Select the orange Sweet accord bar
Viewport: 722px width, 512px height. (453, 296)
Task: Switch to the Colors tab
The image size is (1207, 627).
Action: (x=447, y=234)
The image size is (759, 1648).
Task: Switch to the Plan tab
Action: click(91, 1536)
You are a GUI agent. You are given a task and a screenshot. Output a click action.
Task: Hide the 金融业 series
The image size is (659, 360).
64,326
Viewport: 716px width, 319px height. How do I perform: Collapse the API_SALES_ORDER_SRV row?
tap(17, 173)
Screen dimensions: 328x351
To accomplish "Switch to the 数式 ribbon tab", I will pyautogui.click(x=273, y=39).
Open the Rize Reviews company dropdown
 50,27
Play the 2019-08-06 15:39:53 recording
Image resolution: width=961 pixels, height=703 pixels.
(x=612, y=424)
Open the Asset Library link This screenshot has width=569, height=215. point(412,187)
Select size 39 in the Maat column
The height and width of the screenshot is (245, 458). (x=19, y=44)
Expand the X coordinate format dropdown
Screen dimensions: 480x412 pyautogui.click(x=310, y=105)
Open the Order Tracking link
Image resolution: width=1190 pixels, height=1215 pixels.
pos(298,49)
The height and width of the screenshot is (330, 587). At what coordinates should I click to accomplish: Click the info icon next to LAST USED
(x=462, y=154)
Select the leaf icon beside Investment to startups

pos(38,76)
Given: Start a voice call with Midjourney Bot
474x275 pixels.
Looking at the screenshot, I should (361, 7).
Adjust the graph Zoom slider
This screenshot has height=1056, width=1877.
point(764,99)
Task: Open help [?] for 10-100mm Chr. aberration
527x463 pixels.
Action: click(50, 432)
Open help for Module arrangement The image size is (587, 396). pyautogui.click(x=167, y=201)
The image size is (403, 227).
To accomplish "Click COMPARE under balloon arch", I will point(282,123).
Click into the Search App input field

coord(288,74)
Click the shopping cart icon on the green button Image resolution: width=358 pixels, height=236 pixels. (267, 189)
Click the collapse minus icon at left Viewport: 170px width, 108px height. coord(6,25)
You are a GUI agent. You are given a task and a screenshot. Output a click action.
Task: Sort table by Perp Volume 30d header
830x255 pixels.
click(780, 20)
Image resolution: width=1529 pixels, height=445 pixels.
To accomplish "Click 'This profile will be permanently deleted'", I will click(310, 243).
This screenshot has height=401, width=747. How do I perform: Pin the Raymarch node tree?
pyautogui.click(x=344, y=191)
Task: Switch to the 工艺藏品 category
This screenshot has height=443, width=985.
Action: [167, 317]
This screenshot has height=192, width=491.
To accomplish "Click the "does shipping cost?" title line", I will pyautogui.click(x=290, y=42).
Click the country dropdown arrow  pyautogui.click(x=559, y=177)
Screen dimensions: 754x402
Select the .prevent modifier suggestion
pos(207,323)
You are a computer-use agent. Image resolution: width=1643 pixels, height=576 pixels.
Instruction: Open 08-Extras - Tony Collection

☆ ☆ ☆ ☆ ☆ ☆ ☆

## [What is expected]
Transcribe the entire listing without a single omission.

## [Solution to this exercise]
Select the orange Sweet accord bar
Viewport: 722px width, 512px height. (453, 296)
Task: Switch to the Colors tab
The image size is (1207, 627).
Action: (x=447, y=234)
The image size is (759, 1648).
Task: Switch to the Plan tab
Action: click(91, 1536)
You are a GUI agent. You are given a task and a screenshot. Output a click action.
Task: Hide the 金融业 series
The image size is (659, 360).
64,326
Viewport: 716px width, 319px height. How do I perform: Collapse the API_SALES_ORDER_SRV row?
tap(17, 173)
Screen dimensions: 328x351
To accomplish "Switch to the 数式 ribbon tab", I will pyautogui.click(x=273, y=39).
Open the Rize Reviews company dropdown
 50,27
Play the 2019-08-06 15:39:53 recording
Image resolution: width=961 pixels, height=703 pixels.
(x=612, y=424)
Open the Asset Library link This screenshot has width=569, height=215. point(412,187)
Select size 39 in the Maat column
The height and width of the screenshot is (245, 458). (x=19, y=44)
Expand the X coordinate format dropdown
Screen dimensions: 480x412 pyautogui.click(x=310, y=105)
Open the Order Tracking link
Image resolution: width=1190 pixels, height=1215 pixels.
pos(298,49)
The height and width of the screenshot is (330, 587). At what coordinates should I click to accomplish: Click the info icon next to LAST USED
(x=462, y=154)
Select the leaf icon beside Investment to startups

pos(38,76)
Given: Start a voice call with Midjourney Bot
474x275 pixels.
Looking at the screenshot, I should (361, 7).
Adjust the graph Zoom slider
This screenshot has height=1056, width=1877.
point(764,99)
Task: Open help [?] for 10-100mm Chr. aberration
527x463 pixels.
Action: click(50, 432)
Open help for Module arrangement The image size is (587, 396). pyautogui.click(x=167, y=201)
The image size is (403, 227).
To accomplish "Click COMPARE under balloon arch", I will point(282,123).
Click into the Search App input field

coord(288,74)
Click the shopping cart icon on the green button Image resolution: width=358 pixels, height=236 pixels. (267, 189)
Click the collapse minus icon at left Viewport: 170px width, 108px height. coord(6,25)
You are a GUI agent. You are given a task and a screenshot. Output a click action.
Task: Sort table by Perp Volume 30d header
830x255 pixels.
click(780, 20)
Image resolution: width=1529 pixels, height=445 pixels.
To accomplish "Click 'This profile will be permanently deleted'", I will click(310, 243).
This screenshot has height=401, width=747. How do I perform: Pin the Raymarch node tree?
pyautogui.click(x=344, y=191)
Task: Switch to the 工艺藏品 category
This screenshot has height=443, width=985.
Action: [167, 317]
This screenshot has height=192, width=491.
To accomplish "Click the "does shipping cost?" title line", I will pyautogui.click(x=290, y=42).
Click the country dropdown arrow  pyautogui.click(x=559, y=177)
Screen dimensions: 754x402
Select the .prevent modifier suggestion
pos(207,323)
You are a computer-use agent. Image resolution: width=1643 pixels, height=576 pixels.
Instruction: Open 08-Extras - Tony Collection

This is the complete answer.